▶ _DATA SHOWN_
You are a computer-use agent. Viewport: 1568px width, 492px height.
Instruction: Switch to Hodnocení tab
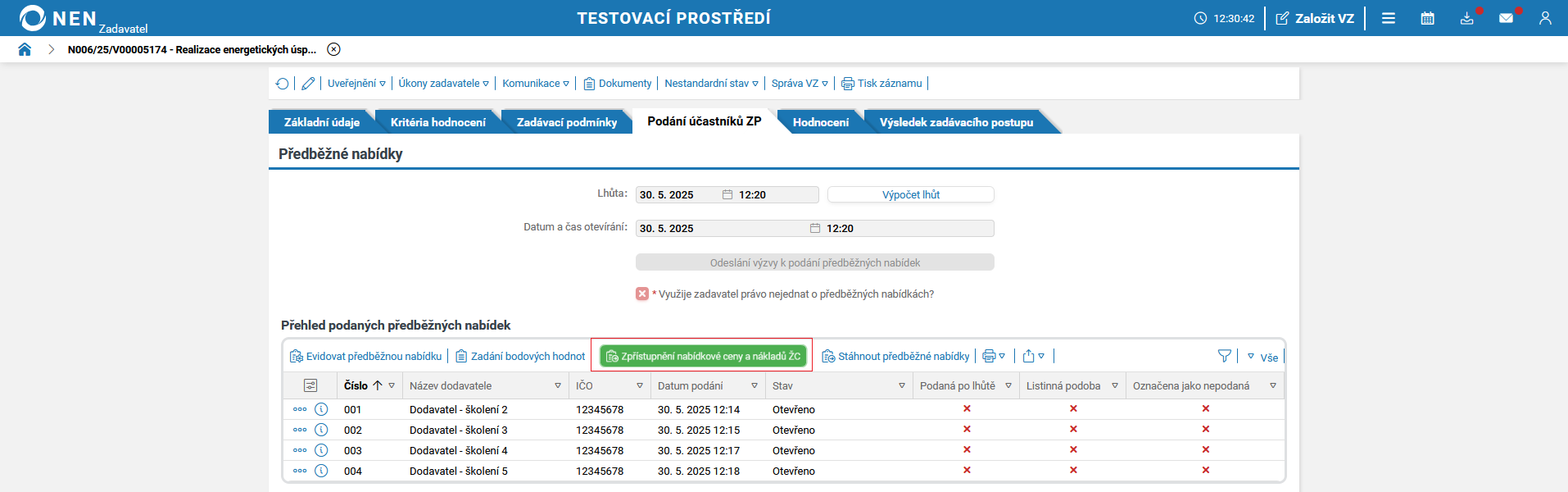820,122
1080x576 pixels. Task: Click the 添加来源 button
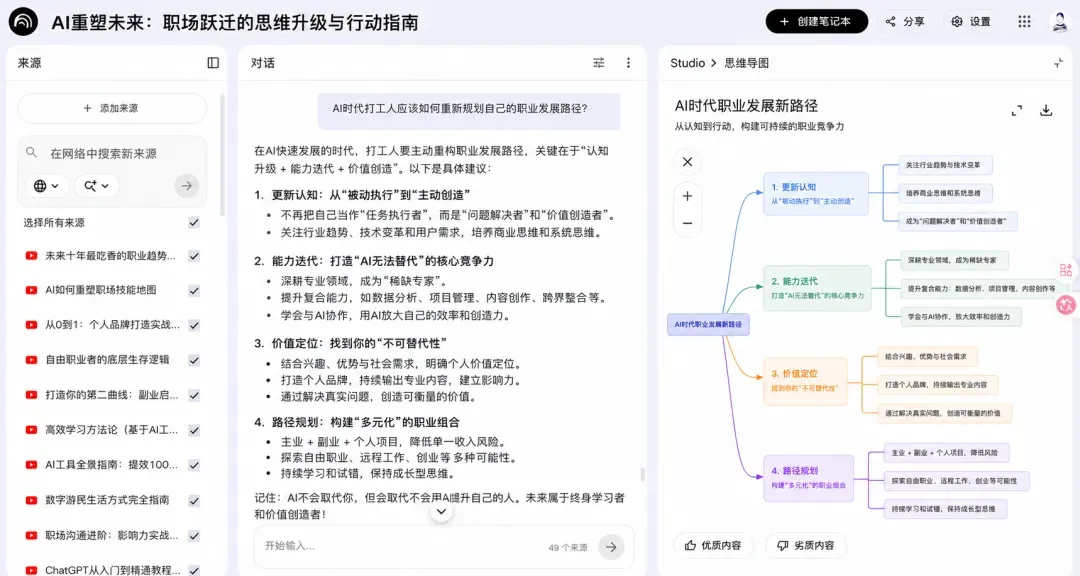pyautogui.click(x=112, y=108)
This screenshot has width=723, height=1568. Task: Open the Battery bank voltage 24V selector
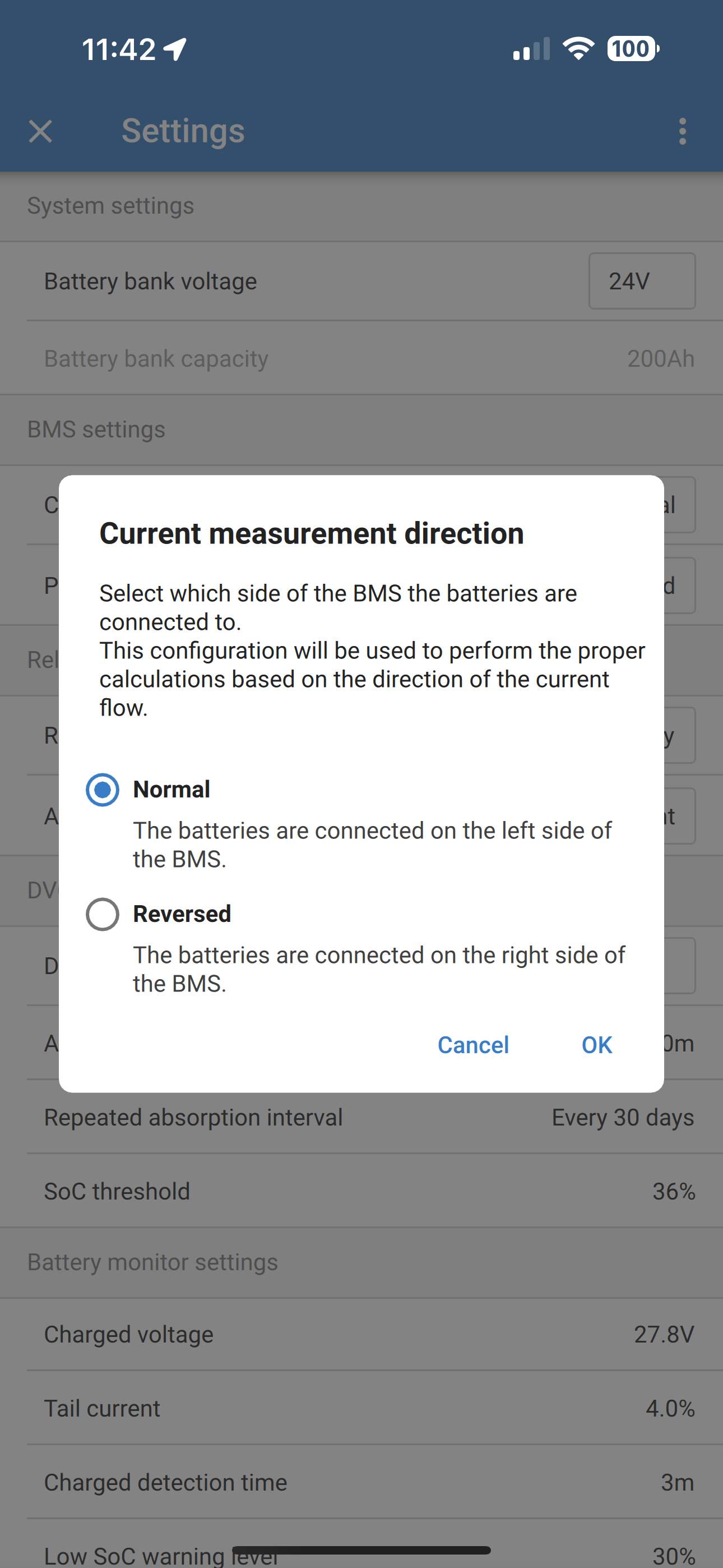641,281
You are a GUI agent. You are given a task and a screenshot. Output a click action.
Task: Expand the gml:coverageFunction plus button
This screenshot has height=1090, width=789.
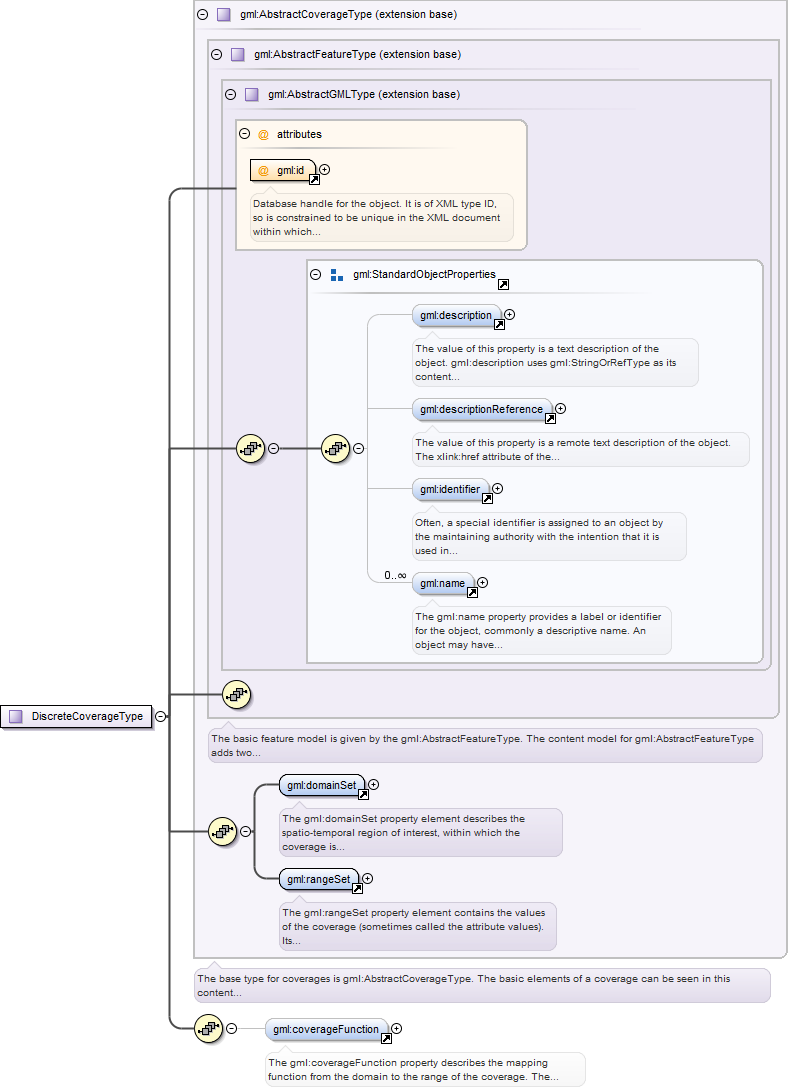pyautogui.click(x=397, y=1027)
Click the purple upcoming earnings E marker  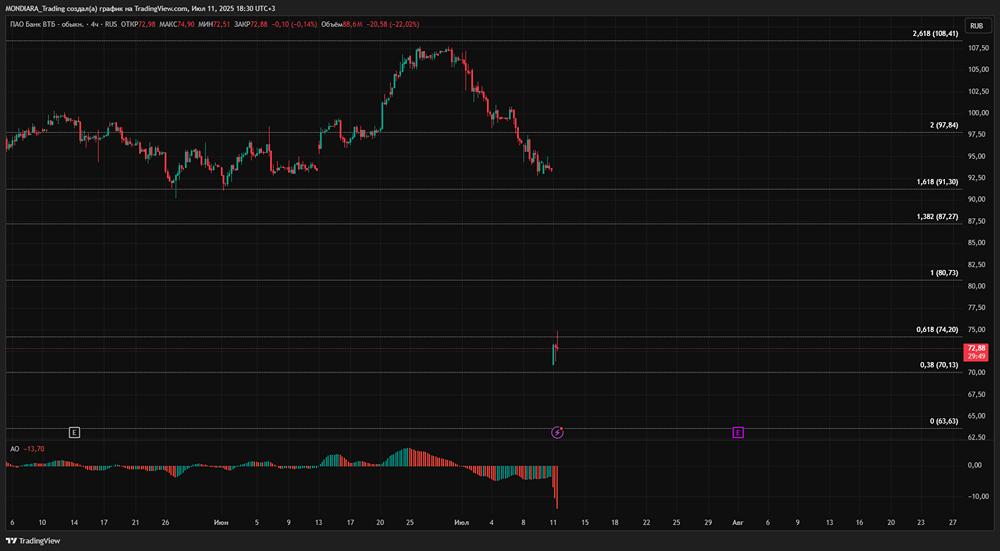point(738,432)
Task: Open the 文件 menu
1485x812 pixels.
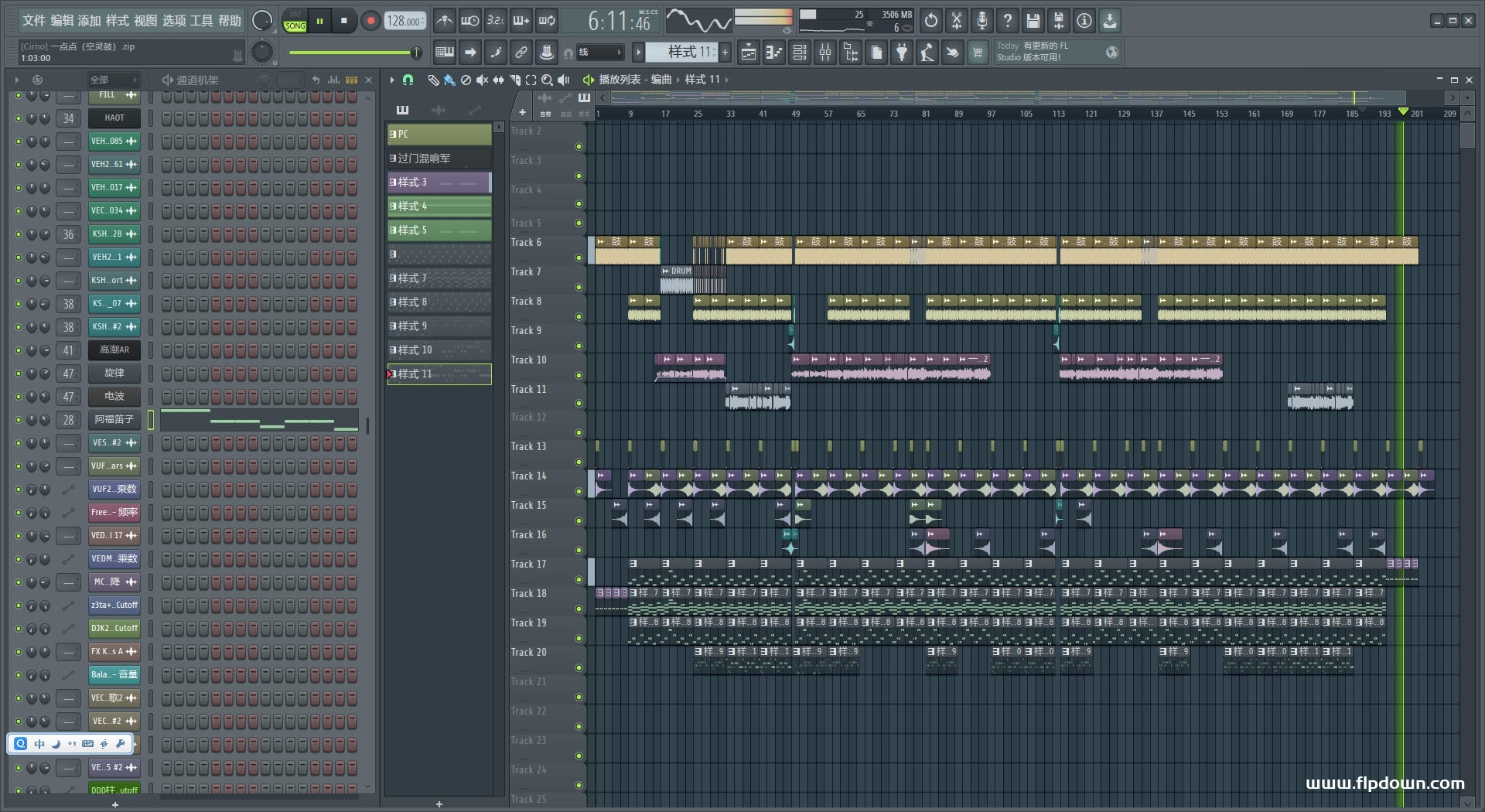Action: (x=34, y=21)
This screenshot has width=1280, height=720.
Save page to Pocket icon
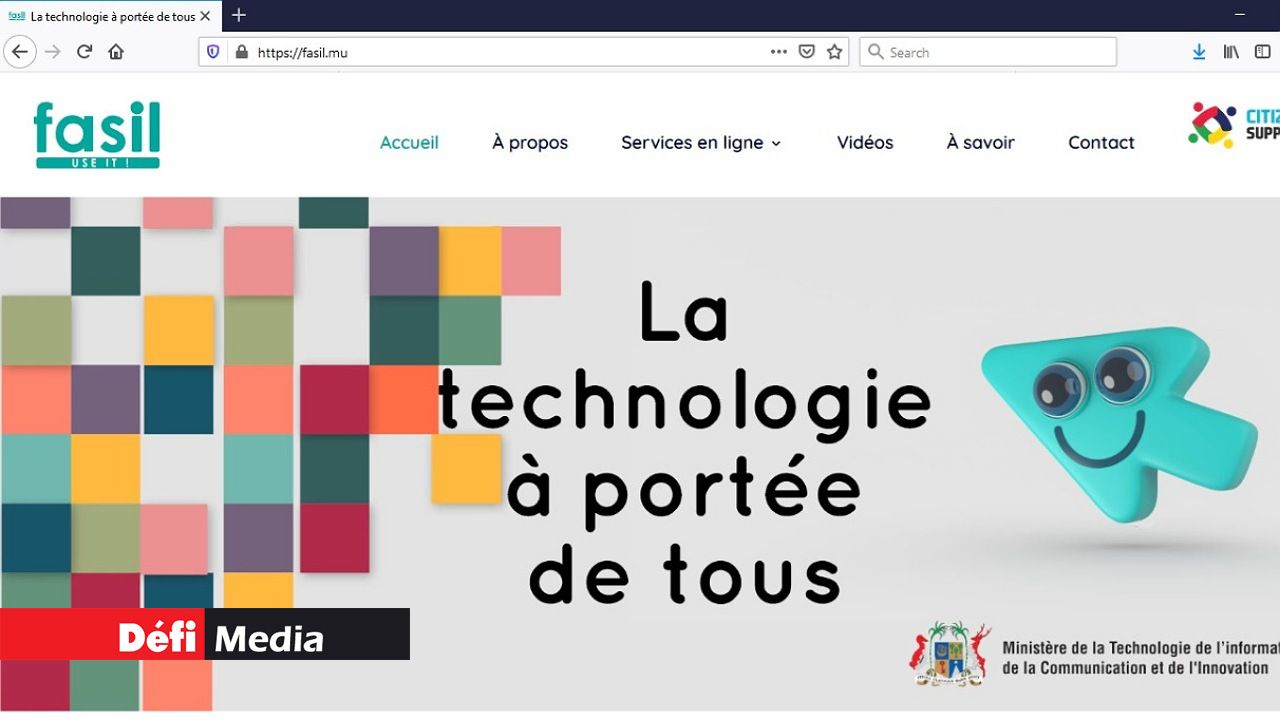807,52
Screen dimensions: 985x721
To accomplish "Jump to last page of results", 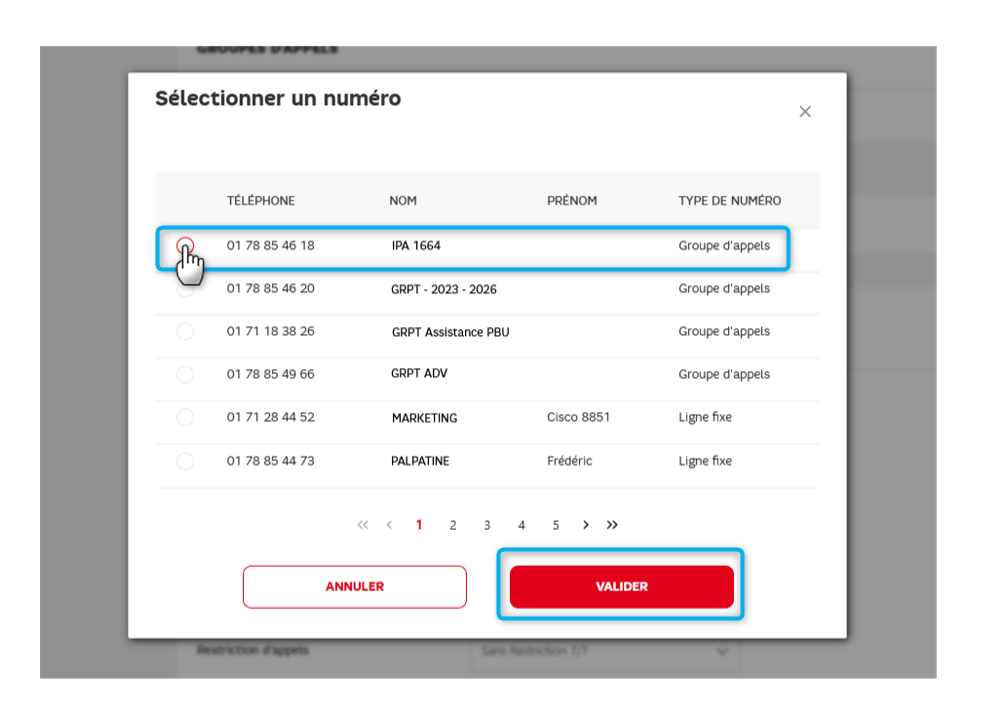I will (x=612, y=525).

▶ _WHAT THE TASK REQUIRES_
The lines to return are those in the records above that hold the word "agent".

▶ _SOLUTION_
You are a computer-use agent. Viewport: 1568px width, 492px height.
You are a GUI agent. You are given a task and a screenshot. Output a click action.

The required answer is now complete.